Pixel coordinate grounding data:
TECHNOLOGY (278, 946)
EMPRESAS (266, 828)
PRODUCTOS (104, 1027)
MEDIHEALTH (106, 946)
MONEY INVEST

» **Your assignment**: All entries are to be output exactly as they stand.

» **Task response**:
TECHNOLOGY (278, 946)
EMPRESAS (266, 828)
PRODUCTOS (104, 1027)
MEDIHEALTH (106, 946)
MONEY INVEST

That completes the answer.